The Current State of Research with Human Pluripotent Stem Cells in Brazil

Introduction

Pluripotent stem cells (PSCs) have been the focus of scientific research since their isolation because of their special characteristics. There are two types of PSCs: embryonic stem cells (ESCs) and induced PSCs (iPSCs). However, as the isolation of ESCs involves the destruction of embryos, research with human ESCs (hESCs) is highly controversial and requires regulation through national legislation.

Overview of scientific research with human PSCs in Brazil

In order to determine the number of articles where human PSCs (hPSCs) are experimentally used in Brazil, the PubMed database was searched using various combinations of key words and information was gathered from Brazilian scientists working with pluripotent cells. Key words used for searching the PubMed database were as follows: human embryonic stem cells AND Brazil, human ES cells AND Brazil, human induced pluripotent cells AND Brazil, hES cells AND Brazil, human iPS cells AND Brazil, and human pluripotent AND Brazil. More than 200 hits were obtained, and they were manually controlled in order to exclude reviews, comments, research with mouse cells, and research with adult stem cells (ASCs). Searches were performed in June 2014. Articles published online ahead of print in 2014 have been included.
=======
§ **TASK**
Write the next part of the text on pluripotent stem cell research in Brazil, continuing after its last sentence. The lines that follow are not needed for the work here.

§ **GIVEN RECORDS**
=======
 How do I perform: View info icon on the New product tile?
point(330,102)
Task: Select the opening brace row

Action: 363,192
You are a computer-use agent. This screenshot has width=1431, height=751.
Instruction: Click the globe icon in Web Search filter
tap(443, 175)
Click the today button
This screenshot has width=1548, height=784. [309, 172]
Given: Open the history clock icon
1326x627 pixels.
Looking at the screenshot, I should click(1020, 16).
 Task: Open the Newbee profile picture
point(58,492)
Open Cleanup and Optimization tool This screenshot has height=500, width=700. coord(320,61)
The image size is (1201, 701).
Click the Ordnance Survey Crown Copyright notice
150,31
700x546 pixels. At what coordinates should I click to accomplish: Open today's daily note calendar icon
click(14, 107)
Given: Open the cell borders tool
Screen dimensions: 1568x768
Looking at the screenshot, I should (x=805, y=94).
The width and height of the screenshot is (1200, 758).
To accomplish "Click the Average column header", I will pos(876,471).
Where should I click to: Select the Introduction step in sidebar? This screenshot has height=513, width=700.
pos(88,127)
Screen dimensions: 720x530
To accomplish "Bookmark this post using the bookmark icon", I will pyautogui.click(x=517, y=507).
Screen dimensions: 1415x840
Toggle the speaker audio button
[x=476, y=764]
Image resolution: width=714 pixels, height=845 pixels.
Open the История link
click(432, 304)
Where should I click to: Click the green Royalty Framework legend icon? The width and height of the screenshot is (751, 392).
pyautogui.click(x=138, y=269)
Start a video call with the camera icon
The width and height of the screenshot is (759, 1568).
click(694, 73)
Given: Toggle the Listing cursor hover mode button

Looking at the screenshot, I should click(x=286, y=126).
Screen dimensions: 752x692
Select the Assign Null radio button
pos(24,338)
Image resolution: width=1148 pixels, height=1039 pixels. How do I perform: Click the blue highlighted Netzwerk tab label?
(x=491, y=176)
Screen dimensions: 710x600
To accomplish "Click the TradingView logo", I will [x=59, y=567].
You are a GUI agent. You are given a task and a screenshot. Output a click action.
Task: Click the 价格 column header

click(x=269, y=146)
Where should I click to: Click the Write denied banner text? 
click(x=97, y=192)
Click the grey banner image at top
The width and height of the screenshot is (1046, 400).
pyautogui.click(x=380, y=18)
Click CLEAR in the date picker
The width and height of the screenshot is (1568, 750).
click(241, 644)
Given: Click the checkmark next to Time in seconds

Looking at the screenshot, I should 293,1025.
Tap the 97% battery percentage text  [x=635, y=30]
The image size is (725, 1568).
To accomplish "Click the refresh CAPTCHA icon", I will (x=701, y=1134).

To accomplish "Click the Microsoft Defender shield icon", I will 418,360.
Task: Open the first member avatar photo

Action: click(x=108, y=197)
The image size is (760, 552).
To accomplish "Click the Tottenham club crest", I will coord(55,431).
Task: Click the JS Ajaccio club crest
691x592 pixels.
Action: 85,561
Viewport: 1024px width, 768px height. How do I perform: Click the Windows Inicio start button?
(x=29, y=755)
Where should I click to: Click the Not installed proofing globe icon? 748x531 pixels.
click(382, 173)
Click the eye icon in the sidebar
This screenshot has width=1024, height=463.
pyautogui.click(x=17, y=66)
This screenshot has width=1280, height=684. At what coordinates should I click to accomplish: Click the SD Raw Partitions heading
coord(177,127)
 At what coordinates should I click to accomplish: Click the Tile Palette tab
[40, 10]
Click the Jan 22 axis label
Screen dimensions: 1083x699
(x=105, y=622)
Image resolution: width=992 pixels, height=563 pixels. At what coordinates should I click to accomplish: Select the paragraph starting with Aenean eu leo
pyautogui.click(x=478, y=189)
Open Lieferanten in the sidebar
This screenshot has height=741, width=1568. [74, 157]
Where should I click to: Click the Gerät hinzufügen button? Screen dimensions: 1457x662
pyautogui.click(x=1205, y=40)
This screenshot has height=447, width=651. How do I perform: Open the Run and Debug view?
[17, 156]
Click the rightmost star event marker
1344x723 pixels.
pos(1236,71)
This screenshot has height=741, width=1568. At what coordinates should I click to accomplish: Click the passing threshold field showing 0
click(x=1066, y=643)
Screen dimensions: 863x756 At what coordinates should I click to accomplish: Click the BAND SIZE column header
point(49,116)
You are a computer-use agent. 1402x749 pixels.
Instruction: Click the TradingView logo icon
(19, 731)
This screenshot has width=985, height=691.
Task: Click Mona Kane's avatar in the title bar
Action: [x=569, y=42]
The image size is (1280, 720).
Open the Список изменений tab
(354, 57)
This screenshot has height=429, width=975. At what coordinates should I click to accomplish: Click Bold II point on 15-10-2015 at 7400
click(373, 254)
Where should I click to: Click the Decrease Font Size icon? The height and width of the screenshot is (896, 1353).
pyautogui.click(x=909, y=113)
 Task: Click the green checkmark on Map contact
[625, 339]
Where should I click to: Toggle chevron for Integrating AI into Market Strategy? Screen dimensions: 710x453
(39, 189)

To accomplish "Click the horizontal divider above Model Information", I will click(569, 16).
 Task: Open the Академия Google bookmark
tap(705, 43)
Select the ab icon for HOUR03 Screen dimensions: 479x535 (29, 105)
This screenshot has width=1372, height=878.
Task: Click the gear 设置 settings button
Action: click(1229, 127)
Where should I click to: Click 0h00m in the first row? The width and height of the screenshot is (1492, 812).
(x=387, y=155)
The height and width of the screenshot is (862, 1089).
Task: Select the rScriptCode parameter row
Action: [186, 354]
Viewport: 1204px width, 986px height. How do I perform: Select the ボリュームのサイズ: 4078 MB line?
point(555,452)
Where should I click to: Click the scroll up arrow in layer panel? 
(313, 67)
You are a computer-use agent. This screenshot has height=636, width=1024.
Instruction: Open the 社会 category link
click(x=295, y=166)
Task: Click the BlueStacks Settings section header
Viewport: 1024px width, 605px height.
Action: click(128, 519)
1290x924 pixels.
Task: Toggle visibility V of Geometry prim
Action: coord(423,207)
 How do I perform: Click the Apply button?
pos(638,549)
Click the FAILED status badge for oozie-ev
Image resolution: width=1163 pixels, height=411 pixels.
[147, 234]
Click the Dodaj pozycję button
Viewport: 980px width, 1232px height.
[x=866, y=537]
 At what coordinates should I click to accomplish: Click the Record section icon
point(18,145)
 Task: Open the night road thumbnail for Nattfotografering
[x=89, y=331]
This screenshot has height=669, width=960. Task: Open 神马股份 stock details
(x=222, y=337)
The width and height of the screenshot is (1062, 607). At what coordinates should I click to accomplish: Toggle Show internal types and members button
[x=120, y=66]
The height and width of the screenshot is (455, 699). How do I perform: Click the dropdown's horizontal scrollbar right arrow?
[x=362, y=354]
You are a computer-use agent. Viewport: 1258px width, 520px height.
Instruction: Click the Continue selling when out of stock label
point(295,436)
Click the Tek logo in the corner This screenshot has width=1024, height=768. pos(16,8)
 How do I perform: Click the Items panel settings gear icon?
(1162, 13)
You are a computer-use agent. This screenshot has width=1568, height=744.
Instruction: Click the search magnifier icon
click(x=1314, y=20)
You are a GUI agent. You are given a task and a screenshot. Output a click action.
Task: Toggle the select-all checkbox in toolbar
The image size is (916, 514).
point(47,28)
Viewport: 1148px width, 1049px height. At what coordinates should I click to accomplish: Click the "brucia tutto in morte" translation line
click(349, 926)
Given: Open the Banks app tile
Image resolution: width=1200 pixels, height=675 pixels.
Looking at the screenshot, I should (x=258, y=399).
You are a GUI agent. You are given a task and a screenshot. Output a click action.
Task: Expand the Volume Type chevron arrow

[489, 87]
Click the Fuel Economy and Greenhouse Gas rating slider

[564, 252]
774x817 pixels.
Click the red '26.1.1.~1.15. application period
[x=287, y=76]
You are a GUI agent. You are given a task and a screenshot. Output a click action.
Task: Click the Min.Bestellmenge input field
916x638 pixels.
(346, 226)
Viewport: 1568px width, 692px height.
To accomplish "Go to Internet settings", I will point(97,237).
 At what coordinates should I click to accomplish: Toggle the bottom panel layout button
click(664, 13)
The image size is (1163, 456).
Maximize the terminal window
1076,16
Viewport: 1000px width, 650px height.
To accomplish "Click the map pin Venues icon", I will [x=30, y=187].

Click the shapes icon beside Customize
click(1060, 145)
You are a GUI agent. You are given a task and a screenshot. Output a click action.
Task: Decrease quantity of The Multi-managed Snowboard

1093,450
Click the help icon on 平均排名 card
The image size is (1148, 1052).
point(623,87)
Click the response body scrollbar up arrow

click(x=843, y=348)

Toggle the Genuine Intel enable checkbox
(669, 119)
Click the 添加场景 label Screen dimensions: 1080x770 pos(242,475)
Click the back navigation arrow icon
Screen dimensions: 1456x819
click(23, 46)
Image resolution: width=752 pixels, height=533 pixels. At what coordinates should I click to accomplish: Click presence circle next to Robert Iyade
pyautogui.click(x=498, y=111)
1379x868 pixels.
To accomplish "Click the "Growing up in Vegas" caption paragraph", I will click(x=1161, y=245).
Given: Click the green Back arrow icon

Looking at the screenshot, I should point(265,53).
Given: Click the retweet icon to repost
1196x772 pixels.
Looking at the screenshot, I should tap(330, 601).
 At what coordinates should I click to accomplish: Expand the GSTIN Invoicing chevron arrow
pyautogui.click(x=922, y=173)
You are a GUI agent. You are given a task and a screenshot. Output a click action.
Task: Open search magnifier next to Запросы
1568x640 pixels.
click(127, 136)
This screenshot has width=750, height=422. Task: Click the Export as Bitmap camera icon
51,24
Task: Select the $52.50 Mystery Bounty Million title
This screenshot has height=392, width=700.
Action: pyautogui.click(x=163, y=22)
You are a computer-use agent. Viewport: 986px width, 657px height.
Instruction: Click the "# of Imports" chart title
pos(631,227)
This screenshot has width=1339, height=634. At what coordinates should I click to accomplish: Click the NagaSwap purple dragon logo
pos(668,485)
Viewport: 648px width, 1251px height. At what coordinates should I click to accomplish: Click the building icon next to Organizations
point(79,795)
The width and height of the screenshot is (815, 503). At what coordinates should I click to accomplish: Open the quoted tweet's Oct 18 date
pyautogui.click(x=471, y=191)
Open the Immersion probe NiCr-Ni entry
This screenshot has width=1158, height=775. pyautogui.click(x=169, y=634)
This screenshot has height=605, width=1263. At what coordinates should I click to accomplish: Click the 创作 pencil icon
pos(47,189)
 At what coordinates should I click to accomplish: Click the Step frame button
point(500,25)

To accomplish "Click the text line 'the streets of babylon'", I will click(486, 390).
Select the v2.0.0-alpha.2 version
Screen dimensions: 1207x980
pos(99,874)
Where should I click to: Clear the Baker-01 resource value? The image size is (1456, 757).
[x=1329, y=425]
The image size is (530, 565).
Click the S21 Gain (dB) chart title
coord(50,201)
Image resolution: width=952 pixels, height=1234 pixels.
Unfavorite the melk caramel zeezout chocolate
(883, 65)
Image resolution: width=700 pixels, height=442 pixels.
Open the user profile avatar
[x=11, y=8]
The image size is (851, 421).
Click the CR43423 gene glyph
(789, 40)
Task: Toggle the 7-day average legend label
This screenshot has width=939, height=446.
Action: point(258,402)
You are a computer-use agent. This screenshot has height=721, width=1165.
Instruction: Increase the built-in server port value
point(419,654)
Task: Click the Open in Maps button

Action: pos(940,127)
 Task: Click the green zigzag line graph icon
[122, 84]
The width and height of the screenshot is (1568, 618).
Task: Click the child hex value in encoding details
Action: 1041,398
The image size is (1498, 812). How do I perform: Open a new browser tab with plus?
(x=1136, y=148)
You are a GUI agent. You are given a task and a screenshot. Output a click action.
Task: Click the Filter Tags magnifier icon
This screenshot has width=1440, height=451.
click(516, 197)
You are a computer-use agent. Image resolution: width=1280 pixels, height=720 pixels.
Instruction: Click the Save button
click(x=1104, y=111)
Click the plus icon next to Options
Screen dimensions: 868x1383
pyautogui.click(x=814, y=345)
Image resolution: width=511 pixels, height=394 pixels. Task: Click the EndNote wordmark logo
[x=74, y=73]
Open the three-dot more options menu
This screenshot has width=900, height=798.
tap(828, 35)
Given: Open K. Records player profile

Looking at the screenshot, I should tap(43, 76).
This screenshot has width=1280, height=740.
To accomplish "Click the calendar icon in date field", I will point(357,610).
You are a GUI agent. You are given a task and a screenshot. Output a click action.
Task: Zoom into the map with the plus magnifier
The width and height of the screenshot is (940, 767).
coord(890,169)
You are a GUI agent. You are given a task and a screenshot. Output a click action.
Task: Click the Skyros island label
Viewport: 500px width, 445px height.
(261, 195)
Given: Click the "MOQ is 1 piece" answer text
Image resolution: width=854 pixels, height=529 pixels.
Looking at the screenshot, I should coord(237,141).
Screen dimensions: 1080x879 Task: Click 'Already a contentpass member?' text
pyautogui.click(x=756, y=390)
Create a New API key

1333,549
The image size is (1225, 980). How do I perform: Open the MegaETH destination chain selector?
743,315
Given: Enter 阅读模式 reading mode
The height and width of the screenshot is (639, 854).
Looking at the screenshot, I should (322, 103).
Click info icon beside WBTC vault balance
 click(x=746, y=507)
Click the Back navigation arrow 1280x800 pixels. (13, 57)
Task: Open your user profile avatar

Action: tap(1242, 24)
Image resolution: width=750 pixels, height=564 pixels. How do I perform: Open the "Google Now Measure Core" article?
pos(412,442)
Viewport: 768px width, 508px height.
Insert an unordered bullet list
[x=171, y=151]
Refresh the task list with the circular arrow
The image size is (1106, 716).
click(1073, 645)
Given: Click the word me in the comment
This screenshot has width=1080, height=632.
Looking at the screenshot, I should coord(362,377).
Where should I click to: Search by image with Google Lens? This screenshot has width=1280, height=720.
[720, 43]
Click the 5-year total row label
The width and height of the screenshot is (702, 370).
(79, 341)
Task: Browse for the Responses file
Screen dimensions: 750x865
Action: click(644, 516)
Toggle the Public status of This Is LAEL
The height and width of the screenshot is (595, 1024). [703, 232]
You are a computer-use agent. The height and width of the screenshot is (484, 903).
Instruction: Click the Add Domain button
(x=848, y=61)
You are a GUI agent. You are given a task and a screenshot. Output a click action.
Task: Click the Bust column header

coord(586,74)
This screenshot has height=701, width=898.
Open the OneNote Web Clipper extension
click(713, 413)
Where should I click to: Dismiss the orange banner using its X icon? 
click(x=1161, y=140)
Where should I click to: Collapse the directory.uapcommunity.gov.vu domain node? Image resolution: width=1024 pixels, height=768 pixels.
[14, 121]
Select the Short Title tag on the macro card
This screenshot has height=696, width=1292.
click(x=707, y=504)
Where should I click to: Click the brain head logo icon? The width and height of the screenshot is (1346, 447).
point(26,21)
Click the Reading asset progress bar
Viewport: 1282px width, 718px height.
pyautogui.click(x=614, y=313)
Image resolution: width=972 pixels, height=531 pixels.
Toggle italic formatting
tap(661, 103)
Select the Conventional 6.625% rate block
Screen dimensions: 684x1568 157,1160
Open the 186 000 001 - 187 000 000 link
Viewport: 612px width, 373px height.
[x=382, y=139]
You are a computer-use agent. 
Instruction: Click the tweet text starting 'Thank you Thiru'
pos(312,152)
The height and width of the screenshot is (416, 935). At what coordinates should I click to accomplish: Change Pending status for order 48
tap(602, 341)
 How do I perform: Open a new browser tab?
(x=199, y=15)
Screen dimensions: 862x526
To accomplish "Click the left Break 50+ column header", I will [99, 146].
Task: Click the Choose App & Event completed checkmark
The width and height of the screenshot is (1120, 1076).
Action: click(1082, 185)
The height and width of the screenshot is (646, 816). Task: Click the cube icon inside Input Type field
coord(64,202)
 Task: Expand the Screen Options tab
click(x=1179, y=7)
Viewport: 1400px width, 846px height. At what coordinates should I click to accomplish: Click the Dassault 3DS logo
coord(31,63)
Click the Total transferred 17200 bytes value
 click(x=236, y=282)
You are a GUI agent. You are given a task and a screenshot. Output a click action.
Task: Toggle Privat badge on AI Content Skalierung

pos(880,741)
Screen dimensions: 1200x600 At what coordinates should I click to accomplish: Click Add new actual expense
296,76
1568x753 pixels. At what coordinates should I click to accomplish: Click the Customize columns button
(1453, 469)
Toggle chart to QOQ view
=======
§ **EXERCISE RESULT**
Research with hPSCs in Brazil has been occurring for the last 5 years. The number of publications is still low, but a tendency of an increase has been maintained during the last few years. Thirty-five articles were identified dealing with hESCs and hiPSCs, published since 2009 in Brazil. From these articles, 10 are studies with hESCs, 12 are studies with hiPSCs, and 13 are reviews (Fig. 1). Interestingly, there are a relatively high number of reviews that deal with this topic, indicating that there is a great interest in the area.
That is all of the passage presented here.